Health care reform now hovers in the gray area between life and death in the wake of Republican Scott Brown's Massachusetts Senate victory, which cost Democrats their filibuster-proof supermajority. But shamefully, there's been no political equivalent of Code Blue responders running in to jolt the patient back to life.

After a year of urgent deadlines and a Christmas Eve vote in the Senate, even congressional representatives in safe seats are taking out their 10-foot poles when it comes to the topic. President Obama essentially phoned in his prescription, offering vague goals in his State of the Union speech instead of a specific plan for how to resuscitate the health care overhaul.

He's also repeating a critical mistake: his original outsourcing of reform to Congress. House Speaker Nancy Pelosi, who said she'll announce a post-Brown reform strategy before Congress' mid-month recess, continues to play point guard. It's Obama himself who needs to quickly and forcefully lay out a detailed game plan.

Kathleen Sebelius, the likable former Kansas governor who is Obama's secretary of Health and Human Services, also needs a higher profile. And is there a stronger, more public advisory role for elder statesmen such as Tom Daschle, Bob Dole and Minnesota's own David Durenberger? All former senators, they're also respected health policy experts. Getting them more involved would signal that the White House is serious about bipartisanship and passing reform.

Rebranding health reform should be the major push in the months ahead. Those driving the 2009 proposals had good intentions. They focused on the estimated 15 percent of the U.S. population without health insurance. But to win back broad support, policymakers must focus on making it work better for the 85 percent of people with health insurance. These doable incremental steps should be top priorities:

• Strengthen consumer protections. Insurers shouldn't be able to drop or water down coverage for those who become seriously ill. Those with preexisting conditions need more leverage in dealing with insurers and help finding affordable coverage. An increasingly mobile workforce needs portable coverage. And families in this economy should be able to carry young adults on their plans until age 26.

• Keep premiums affordable. Exchanges that allow consumers to comparison shop for coverage could be the real game-changer in health care reform. Tort reform and pilot payment reform programs should also go forward.

• Shore up Medicare.

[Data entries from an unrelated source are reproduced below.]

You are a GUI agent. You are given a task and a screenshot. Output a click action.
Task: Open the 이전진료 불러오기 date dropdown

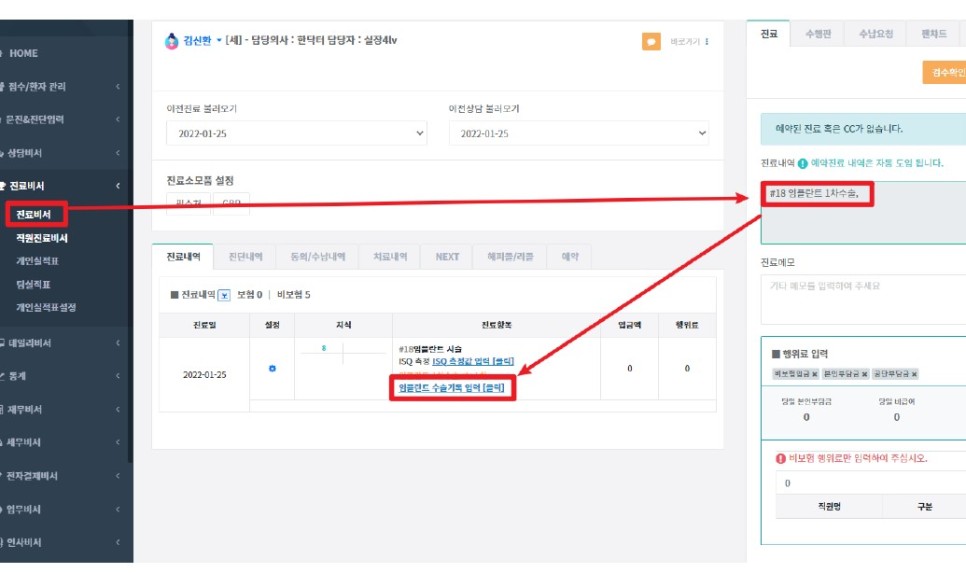[x=296, y=133]
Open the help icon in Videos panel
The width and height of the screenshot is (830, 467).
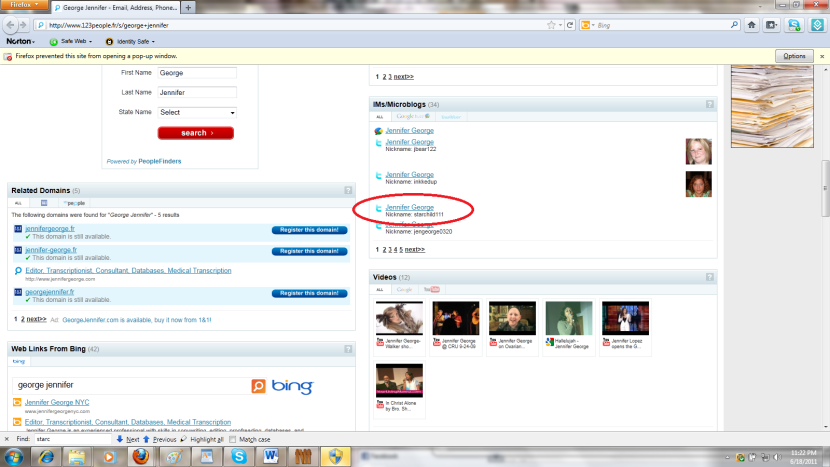[x=708, y=277]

The popular program depended on by millions of seniors is going bust. Setting up an independent, bipartisan advisory commission to find ways to slow costs and strengthen the program's bottom line is a vital first step.

• Give states flexibility. Minnesota is pushing forward with innovative programs to expand access, improve quality and control costs. Other states are interested in working with it. Sebelius needs to ensure federal policies allow them to pioneer solutions. The Upper Midwest -- long a leader in quality, efficient care -- shouldn't be held back because of inertia and fear at the national level.